**What you will do**
Go to the line with "The image size is (2041, 733)." in the records below, then output it and each following line exactly, up to and including the line with "the View connections". Skip pictures and add nothing.
== The records
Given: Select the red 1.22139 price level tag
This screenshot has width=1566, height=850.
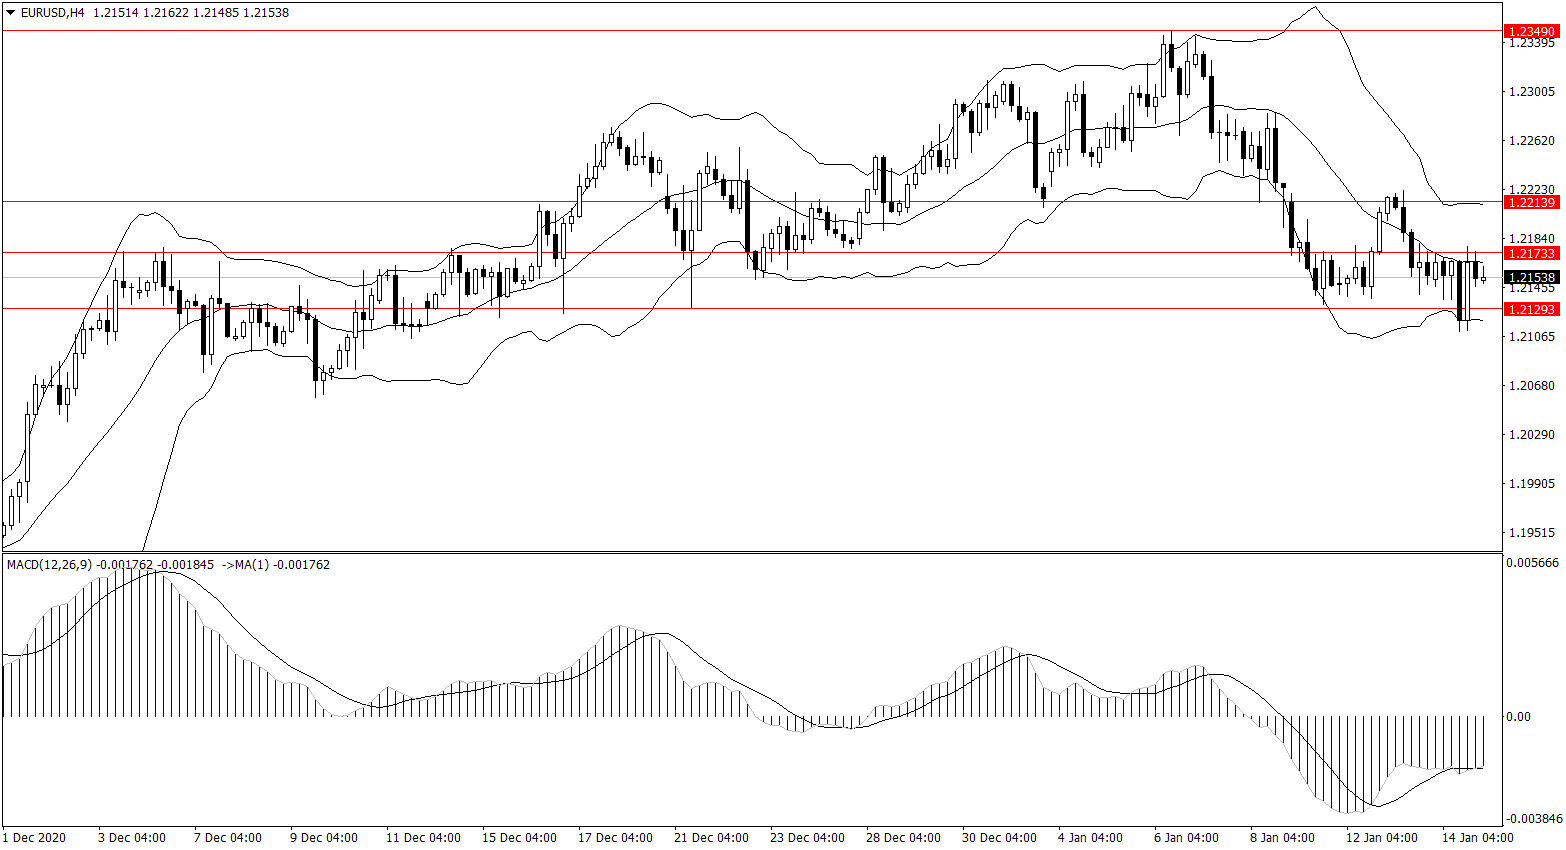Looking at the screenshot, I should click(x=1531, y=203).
====
== The records
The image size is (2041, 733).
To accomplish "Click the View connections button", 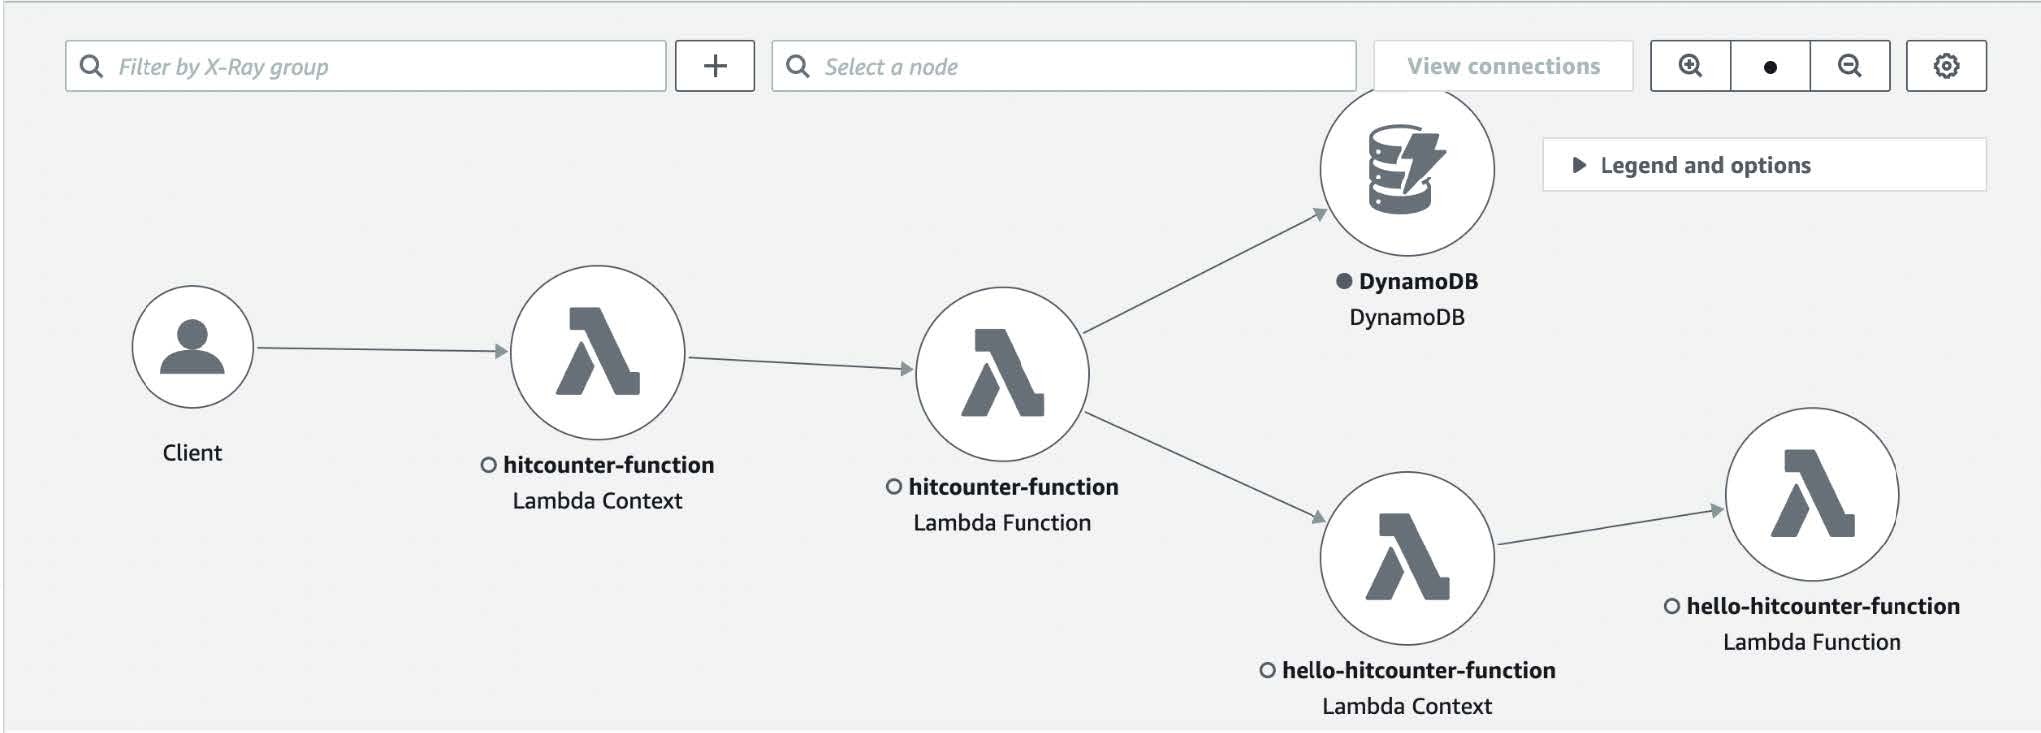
====
== The records
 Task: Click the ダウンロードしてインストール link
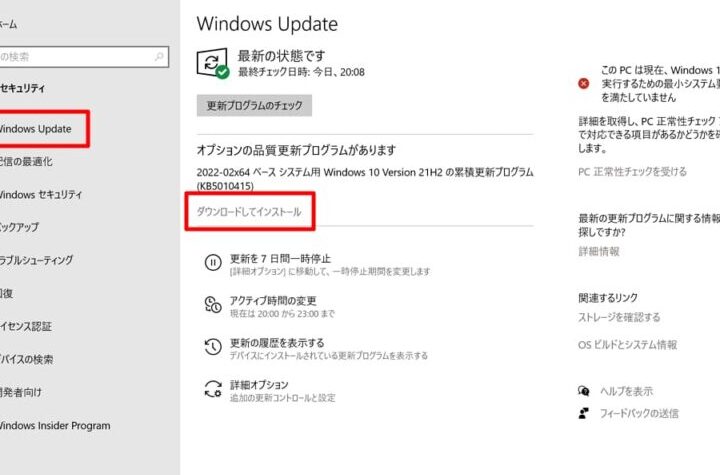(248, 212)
====
**Response for this exercise**
The image size is (2041, 733).
To accomplish "Click the View connections button", 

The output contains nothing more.